Heatmaps of these similarity measures were visualized, providing a vivid illustration of the inter-document relationships (Fig. 1). The heatmaps served as a testament to the thematic richness and diversity within the courses and flagged potential areas for content integration and inter-course connectivity. The visual analytics further supported the SECI model's phases, underscoring the socialization and externalization in the shared knowledge of Clusters 0 and 3 and the combination and internalization in the more distinct knowledge areas of Clusters 1 and 2.

Fig. 1
figure 1

Heatmaps for clusters—cosine similarity, Euclidean distance, and Jaccard similarity

This dual approach aims to elucidate the comprehensive integration of socialization, externalization, combination, and internalization processes within the curriculum. By visually representing these alignments, we can pinpoint both the strengths of facilitating a holistic learning experience and the areas ripe for enhancement to deepen the application of the SECI model in educational settings.

4 Conclusions

This study contributes to the field by demonstrating the practical application of the SECI model in digital education and offering a nuanced understanding of the interaction between tacit and explicit knowledge through a mixed-methods approach. This dual focus ensures that the findings are robust and applicable across diverse educational contexts. In line with our ongoing efforts to enhance digital education frameworks, this study builds upon our previous work [17], exploring the integration of the SECI model and digital innovation to advance knowledge transformation in MBA education. Our findings underscore the significance of adopting innovative teaching methodologies and leveraging digital tools to facilitate effective knowledge transfer, thereby enhancing the learning experience and preparing students for professional challenges. The clustering results reveal a balanced integration of theory and application within the course materials, aligning well with the SECI model's phases of socialization, externalization, combination, and internalization.

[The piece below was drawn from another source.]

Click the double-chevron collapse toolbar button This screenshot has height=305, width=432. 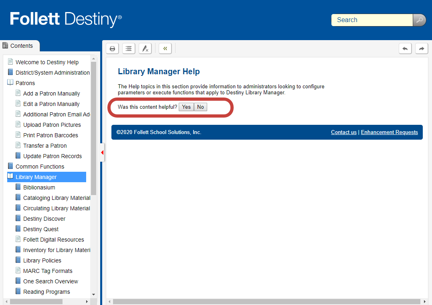point(165,49)
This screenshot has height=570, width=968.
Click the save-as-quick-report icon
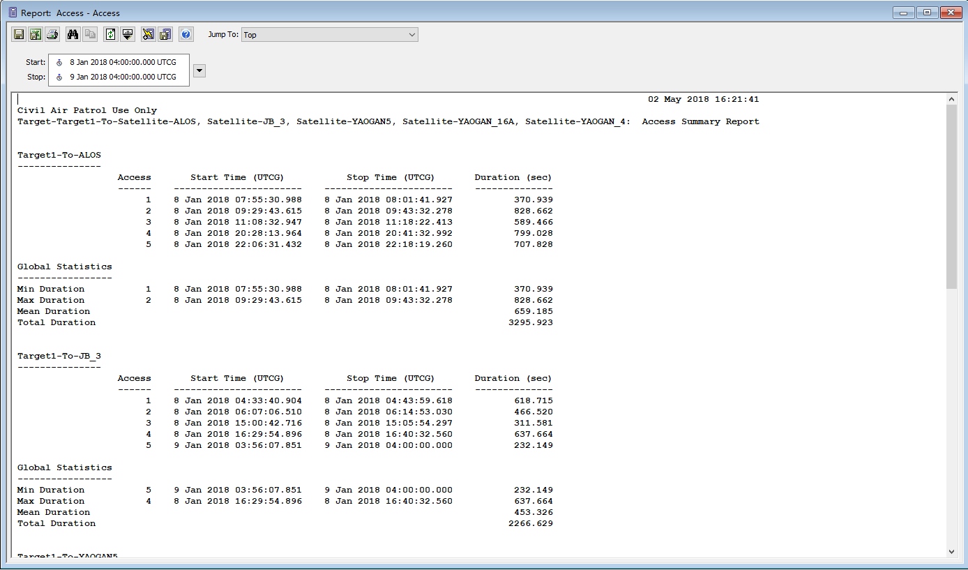pyautogui.click(x=165, y=34)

The presence of diverse themes—from pedagogical methods to applied analytics—suggests a comprehensive approach to knowledge transformation, encouraging active engagement and practical application. Our analysis showcases a robust alignment of course content with the SECI model's phases, promoting a dynamic learning environment that encourages practical application. The cultural transmission of tacit knowledge [10] and the efficacy of flipped classrooms [12] highlight the evolving pedagogical strategies essential for modern education. Furthermore, the adaptability and relevance of the SECI model in current educational contexts, as discussed by [16], underscores its potential for continuous evolution to meet the challenges of contemporary education.